Este es un inspirador relato sobre una joven criada en una numerosa familia que vivía en un pueblo del Tolima llamado Villarica, eran tiempos violentos en Colombia por las constantes batallas entre los liberales y los conservadores. Por desgracia, un día un grupo conocido como Los Chulavitas llegaron a su pueblo y asesinaron a su padre junto con muchos otros hombres, bajo la sospecha de que eran liberales. La pequeña Helena recordaría para siempre cómo su padre se despidió de ella para nunca más volver y la forma en que su madre la alzó en sus brazos para irse de aquel pueblo junto con todos sus demás hijos, huyeron hacia Villavicencio, la capital del departamento del Meta.
Años más tarde, tuvo que abandonar la escuela debido a circunstancias económicas y ponerse a trabajar para ayudar a su madre con los gastos. Al convertirse en adolescente, un amable empresario la contrató para ser su secretaria, se dio la oportunidad de estudiar comercio y le enseñó el arte de la mecanografía.
En su tiempo libre disfrutaba de entrenar baloncesto, fue tan talentosa que logró jugar para la Selección Meta. Por supuesto, jamás imaginó que ahí conocería a su futuro esposo y padre de sus tres hijos, un hombre delgado que jugaba para la Selección Masculina. Poco tiempo después decidieron casarse y formar un hogar, primero tuvieron a Norma, luego a Pilar y por último a Nelson.
Parecía que Helena ya había logrado todos sus anhelos, pero lo que no sabía aquella mujer era que pronto conocería a la empresa que cambiaría su vida. Una amiga le vendió un producto para la higiene íntima, le pareció muy bueno y vio en la parte de atrás un número de teléfono al que decidió llamar:
– ¿Usted qué sabe hacer? – le preguntó un hombre al otro lado de la línea.
– Trabajar, hacer caso y vender – le respondió sin dudar.
– Eso es todo lo que necesita para empezar – le anunció.
Le mandó productos para comenzar en su nuevo empleo y se puso en marcha para conseguir venderlos. Primero fue la encargada de las ventas en la zona, luego los números fueron creciendo, las comisiones aumentando y el nombre de Spaisons-Dismeta adquirió fuerza entre las recomendaciones de marcas de cosméticos.

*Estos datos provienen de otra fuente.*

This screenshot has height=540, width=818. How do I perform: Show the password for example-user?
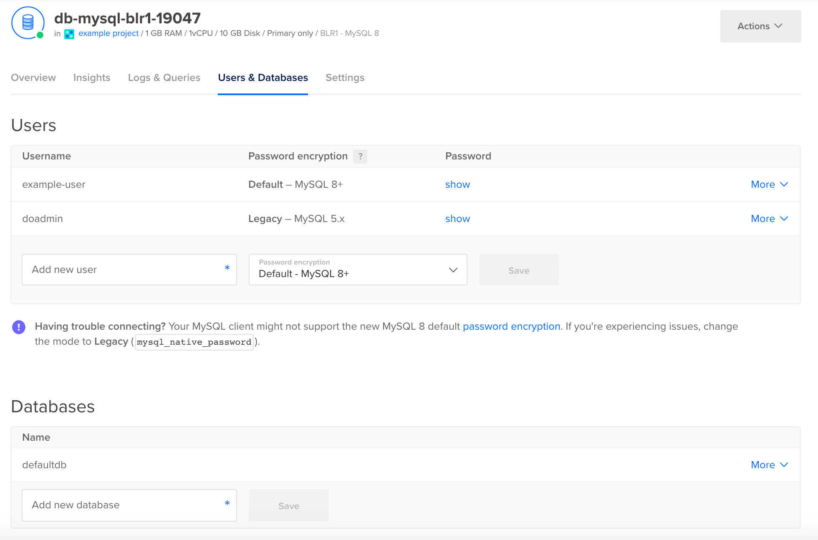tap(457, 184)
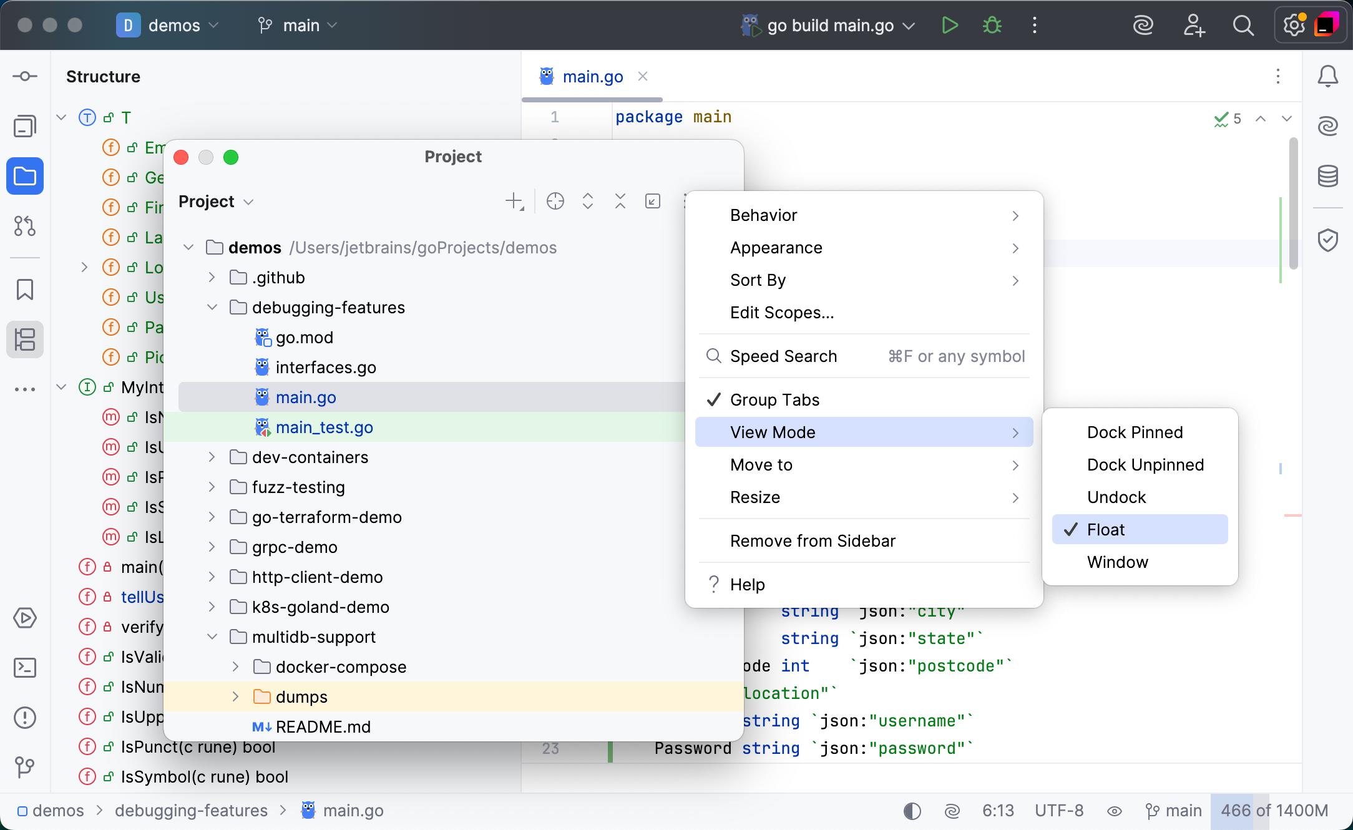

Finalmente, Helena Herrera fue ascendida a gerente regional, ahora estaba a cargo de la distribución de los productos en toda la región de la Orinoquía.
Fue una próspera época para la empresa, llena de grandes eventos, productos de una enorme variedad y muchos empleados. Se alistaban los pedidos y se llevaba la mercancía a los clientes, sin importar cuánta fuese, todos siempre se aseguraban de que fuese la cantidad correcta y no sufrieran ningún daño en el trayecto.
Sin embargo, así como había muchas ganancias, también existían muchos gastos. Cuando el principal proveedor de la empresa en Bogotá se declaró en bancarrota, Helena tuvo que afrontar una dura realidad: Tenían demasiadas deudas acumuladas con los demás proveedores, si no las pagaban, no habría mercancía, sin mercancía, no habría clientes, y sin clientes, la empresa era historia…
Aunque era consciente de todos los riesgos y desafíos que aquello implicaba, Helena Herrera no estaba dispuesta a dejar que el fruto de su esfuerzo de tantos años de trabajo y lo que había logrado sacar adelante a su familia por dos generaciones se fuese al traste.
Así fue como se cerró Spaisons-Dismeta y nació Cosmobelleza del Llano. Su hija mayor Norma se volvería la gerente y su hija menor Pilar la administradora financiera. Afortunadamente, tenían una base de clientes leales sobre la cual continuar vendiendo sus productos, aunque con nuevos proveedores.
A pesar de que no siempre se alcanzan los objetivos de ventas y de que las deudas persisten, Cosmobelleza del Llano se ha caracterizado por ser una empresa con el propósito de brindarle a sus clientes productos de la más alta calidad que les ayuden a preservar su belleza natural y su salud.
Las grandes ideas surgen de la adversidad, por eso Cosmobelleza del Llano seguirá creando productos cosméticos que demuestren que la mejor belleza es la natural.